The ICI also published the study, "Trends in the Expenses and Fees of Funds, 2020." It tells us, "Average expense ratios for money market funds fell 2 basis points from 0.24 percent in 2019 to 0.22 percent in 2020. Fund advisers increased their use of expense waivers in 2020 as the Federal Reserve sharply reduced short-term interest rates to near-zero levels. Expense waivers had previously been offered widely during the period of near-zero short-term interest rates that had prevailed in the post–financial crisis era."

ICI explains, "On an asset-weighted basis, average expense ratios incurred by mutual fund investors have fallen substantially over the past 24 years.... The average expense ratio for money market funds dropped from 0.52 percent to 0.22 percent over this period.... The average expense ratio of money market funds fell 2 basis points from 0.24 percent in 2019 to 0.22 percent in 2020.... Over the past decade, developments that stemmed from changes in short-term interest rates have been the primary factors affecting average money market fund expense ratios."

Work instructions: In the fund expenses excerpt, what was the average expense ratio for money market funds in 2019? Please rely on the fund expenses excerpt alone.

Material provided:
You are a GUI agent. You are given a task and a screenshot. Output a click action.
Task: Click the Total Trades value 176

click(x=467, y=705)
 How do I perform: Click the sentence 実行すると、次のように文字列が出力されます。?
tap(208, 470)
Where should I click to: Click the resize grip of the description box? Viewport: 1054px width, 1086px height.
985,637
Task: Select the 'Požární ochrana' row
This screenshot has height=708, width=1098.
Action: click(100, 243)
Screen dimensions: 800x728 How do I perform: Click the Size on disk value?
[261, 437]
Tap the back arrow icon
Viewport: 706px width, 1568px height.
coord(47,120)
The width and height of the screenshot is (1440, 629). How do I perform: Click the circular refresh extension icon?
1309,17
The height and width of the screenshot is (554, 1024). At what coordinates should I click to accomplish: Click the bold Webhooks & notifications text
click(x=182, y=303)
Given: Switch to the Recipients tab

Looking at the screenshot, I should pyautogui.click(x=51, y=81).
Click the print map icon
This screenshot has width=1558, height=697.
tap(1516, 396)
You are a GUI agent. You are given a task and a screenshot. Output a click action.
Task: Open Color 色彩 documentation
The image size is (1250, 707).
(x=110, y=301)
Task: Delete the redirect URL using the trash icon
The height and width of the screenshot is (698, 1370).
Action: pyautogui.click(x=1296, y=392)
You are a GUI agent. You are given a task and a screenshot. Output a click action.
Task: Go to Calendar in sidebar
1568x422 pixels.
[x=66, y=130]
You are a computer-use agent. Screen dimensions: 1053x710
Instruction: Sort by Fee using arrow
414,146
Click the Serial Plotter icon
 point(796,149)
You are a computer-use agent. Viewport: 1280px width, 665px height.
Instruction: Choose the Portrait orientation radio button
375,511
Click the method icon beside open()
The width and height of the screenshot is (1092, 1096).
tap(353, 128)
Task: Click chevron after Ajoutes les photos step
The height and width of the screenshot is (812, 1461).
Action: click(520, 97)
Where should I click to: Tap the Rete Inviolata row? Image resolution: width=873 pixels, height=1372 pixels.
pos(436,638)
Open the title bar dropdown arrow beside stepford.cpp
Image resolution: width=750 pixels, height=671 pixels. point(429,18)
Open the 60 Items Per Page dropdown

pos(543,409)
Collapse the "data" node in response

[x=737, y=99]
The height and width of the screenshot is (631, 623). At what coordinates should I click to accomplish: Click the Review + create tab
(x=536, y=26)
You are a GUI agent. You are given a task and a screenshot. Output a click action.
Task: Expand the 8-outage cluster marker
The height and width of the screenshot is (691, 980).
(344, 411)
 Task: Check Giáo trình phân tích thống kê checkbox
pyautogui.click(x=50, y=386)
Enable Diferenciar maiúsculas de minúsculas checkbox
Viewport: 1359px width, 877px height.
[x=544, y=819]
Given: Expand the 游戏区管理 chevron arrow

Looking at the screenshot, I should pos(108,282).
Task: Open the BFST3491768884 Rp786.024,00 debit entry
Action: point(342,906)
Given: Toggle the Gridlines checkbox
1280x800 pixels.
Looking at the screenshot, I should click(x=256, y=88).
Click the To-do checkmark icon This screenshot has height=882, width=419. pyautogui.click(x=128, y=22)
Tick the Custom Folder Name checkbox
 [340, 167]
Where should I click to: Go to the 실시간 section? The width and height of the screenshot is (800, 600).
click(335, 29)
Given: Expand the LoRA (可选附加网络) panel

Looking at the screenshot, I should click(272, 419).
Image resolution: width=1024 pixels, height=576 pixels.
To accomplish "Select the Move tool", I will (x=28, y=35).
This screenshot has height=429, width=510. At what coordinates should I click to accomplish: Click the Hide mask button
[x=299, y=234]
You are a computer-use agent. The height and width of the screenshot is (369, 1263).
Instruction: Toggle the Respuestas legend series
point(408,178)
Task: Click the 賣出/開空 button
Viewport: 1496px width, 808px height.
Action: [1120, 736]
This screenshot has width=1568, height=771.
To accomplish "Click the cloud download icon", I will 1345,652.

Output of the task: 0.24 percent